Corruzione come istituzione nazionale

Il Dipartimento di Stato degli USA ha accusato Cartes di pagare ricche tangenti per assicurarsi il sostegno dei parlamentari nel Congresso. La corruzione era uno dei temi più sentiti dagli elettori: il 65% dei cittadini lo definiva uno dei tre problemi urgenti del Paese, secondo i dati di un sondaggio di Atlas Intel di marzo 2023. Corruzione alimentata dal denaro del narcotraffico: le riserve naturali e il fiume Paraná hanno fatto del Paraguay uno dei corridoi che portano la cocaina boliviana in Argentina e Uruguay, e da lì in Europa, come spiega il sito InSight Crime. Lo scorso anno, il procuratore antimafia paraguaiano, Marcelo Pecci, è stato assassinato mentre era in luna di miele, in un resort nei Caraibi colombiani, per il suo lavoro contro i narcotrafficanti nel proprio Paese. «La corruzione è un’istituzione, forse l’unica davvero sviluppata in Paraguay» scrive InSight Crime. Nelle zone rurali di frontiera, come nella provincia Amambay, lo Stato è assente e il potere è in mano ai cartelli criminali che contrabbandano prodotti d’ogni tipo, armi, droga, esseri umani. Il Paese è considerato uno dei più deboli nella lotta alla corruzione in tutta l’America Latina, secondo i dati del Capacity to combat corruption index AS/COA (Americas Society/Council of the Americas).

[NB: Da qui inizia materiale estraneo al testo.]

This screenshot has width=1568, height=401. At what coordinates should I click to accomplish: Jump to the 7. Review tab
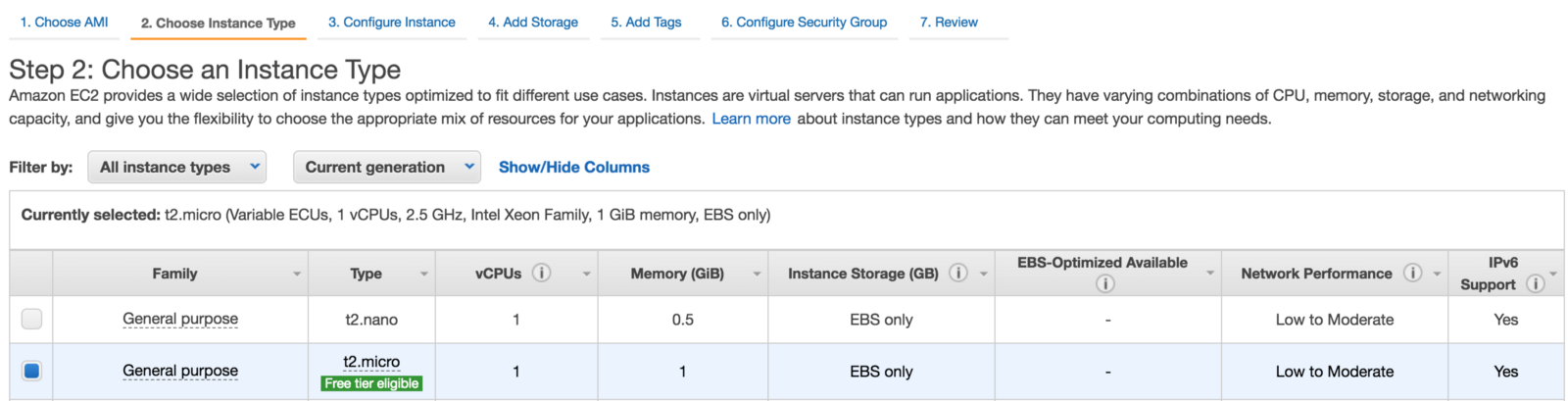click(x=949, y=22)

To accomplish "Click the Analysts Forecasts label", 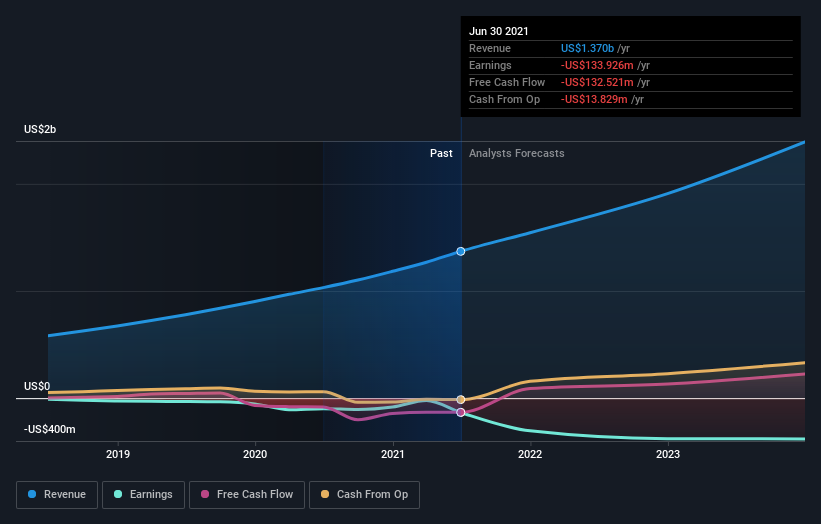I will [x=517, y=153].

Vecchia politica con il vestito nuovo

Ma nonostante corruzione e malcontento, i colorados – anche grazie a un sistema elettorale a turno unico, garantito da una norma costituzionale – hanno riconfermato i loro gruppi dirigenti alla guida del Paese. Santiago Peña, ex funzionario del Fondo Monetario Internazionale con un master in economia negli Stati Uniti, è il volto nuovo della vecchia macchina del potere colorado. Peña, che si insedierà il prossimo 15 agosto per un mandato di cinque anni, promette di non cambiare nulla in termini di politica interna né in politica estera. La sua vittoria è un regolamento di conti dentro il Partido colorado: la scommessa vinta dell’ex presidente Horacio Cartes e la sconfitta del presidente uscente, Mario Abdo Benítez, leader della corrente opposta nel partito.

La sinistra dovrà trovare nuovi leader, Alegre ‒ avvocato sessantenne, candidato per la terza volta alla presidenza e che stavolta ha ottenuto il suo risultato peggiore ‒ difficilmente potrà riproporsi come guida dell’opposizione, anche perché, candidato a interpretare questo ruolo è Cubas, il terzo classificato, l’avvocato di estrema destra antisistema, del partito Cruzada Nacional, la vera sorpresa delle urne. Ha già denunciato, senza prove, brogli elettorali e il 1° maggio migliaia di persone hanno protestato contro i risultati e hanno cercato di assaltare il Tribunale elettorale nella capitale. Immagini che ricordano il tentativo di golpe dei bolsonaristi in Brasile lo scorso 8 gennaio. 

Il Paraguay non partecipa al trend regionale che boccia i governi uscenti, premia le sinistre, promuove i diritti civili, si avvicina alla Cina. E si conferma l’anomalia sudamericana.